A gutten kvittel is a fervent wish that we can still slip in with any unfinished business, any goodness that might tip the balance of the coming year and improve our fate.
The “little note” is meant to help us out. But with a different aspect of this season, I want to push the image a little bit farther.
Tradition has viewed this kvittel as a note for ourselves. But Yizkor (the memorial service recited during these days) is coming and, with it, our memory of others.
Maybe this note we can slide under the gate is not about us and our fate. Maybe it is something else. Perhaps it is even a metaphorical chance to reach, for a moment, into another world, to touch one more time the inhabitants thereof.
Think, for a moment, of what you would do. A single sentiment. A small scrap of paper. One moment to get a message through to those who walked with you who are no longer here. Beyond “I love you,” what’s the one thing you’d say, to your loved ones who are no longer with us?
Dreams are for them to reach us. (Remember Tevye?) A gutten kvittel, the good note — maybe that’s our chance to reach them.
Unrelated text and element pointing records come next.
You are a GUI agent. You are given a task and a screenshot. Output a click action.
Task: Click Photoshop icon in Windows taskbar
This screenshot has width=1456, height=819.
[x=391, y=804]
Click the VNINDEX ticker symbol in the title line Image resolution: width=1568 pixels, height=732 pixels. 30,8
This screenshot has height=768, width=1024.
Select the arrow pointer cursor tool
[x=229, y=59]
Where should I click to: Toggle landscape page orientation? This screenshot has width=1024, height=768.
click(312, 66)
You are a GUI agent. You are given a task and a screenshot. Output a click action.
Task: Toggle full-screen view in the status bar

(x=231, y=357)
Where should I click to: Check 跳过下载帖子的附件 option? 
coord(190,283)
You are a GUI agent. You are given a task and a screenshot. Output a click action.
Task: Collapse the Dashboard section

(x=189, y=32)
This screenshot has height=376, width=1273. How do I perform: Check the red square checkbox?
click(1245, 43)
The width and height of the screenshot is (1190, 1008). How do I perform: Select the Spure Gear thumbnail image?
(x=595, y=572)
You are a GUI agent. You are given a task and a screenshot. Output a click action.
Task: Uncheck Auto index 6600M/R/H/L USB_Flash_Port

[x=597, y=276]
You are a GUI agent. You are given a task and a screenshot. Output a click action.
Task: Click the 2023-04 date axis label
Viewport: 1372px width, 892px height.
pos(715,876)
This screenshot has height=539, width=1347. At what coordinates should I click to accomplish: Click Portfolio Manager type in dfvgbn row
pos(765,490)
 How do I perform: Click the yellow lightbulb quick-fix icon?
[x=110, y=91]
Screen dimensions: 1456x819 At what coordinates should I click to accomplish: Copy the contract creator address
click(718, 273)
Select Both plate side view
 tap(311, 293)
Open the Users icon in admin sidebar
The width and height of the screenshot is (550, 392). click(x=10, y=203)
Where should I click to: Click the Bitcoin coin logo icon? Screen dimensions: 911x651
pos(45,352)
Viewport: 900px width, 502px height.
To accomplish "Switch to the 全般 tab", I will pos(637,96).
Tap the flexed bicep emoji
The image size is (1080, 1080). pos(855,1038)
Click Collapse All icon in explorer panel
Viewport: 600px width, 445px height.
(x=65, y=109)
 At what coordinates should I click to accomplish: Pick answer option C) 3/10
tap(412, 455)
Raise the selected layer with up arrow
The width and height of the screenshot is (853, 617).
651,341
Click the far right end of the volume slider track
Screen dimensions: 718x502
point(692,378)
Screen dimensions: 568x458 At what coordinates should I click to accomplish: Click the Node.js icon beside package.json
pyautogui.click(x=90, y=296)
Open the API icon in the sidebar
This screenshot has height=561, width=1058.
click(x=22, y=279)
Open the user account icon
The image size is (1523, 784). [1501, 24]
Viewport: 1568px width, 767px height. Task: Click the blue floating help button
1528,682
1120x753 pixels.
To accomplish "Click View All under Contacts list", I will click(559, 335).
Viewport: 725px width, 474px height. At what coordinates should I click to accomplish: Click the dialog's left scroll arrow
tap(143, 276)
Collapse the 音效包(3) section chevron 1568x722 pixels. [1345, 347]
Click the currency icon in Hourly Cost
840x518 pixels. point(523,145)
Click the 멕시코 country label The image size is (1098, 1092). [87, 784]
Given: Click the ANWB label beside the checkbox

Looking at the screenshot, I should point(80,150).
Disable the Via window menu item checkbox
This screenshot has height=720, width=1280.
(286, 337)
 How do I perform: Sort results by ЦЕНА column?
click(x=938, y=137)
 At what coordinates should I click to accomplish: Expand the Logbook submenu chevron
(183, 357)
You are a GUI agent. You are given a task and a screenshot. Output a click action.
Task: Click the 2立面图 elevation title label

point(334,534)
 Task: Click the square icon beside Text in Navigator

On Simchat Torah the scrolls unroll, the letters touch, the end becomes beginning and beginning the end. The last letter of Devarim (Deuteronomy) is lamed; the first of B’reshit (Genesis) is bet. Together they form the leb of Torah, a word pronounced in modern Hebrew as lev and commonly translated as heart, but that in biblical Hebrew seems to have also meant mind.
And it is then, in the time when the holiday task is done, but God asks us to linger on a little longer; it is there, in the space between the heart and the mind, in the gap between the scrolls, in the crevice between worlds, that we can reach out, slide between the ordinary and extraordinary, fit a note between the border of everyday reality.
For a moment that is not a moment, in a place which is not a place, the scroll unrolls, life and death touch, and we can say what we need to say.
At the close of this sacred season, may we all be open to something beyond ourselves. And for all of us — a gutten kvittel.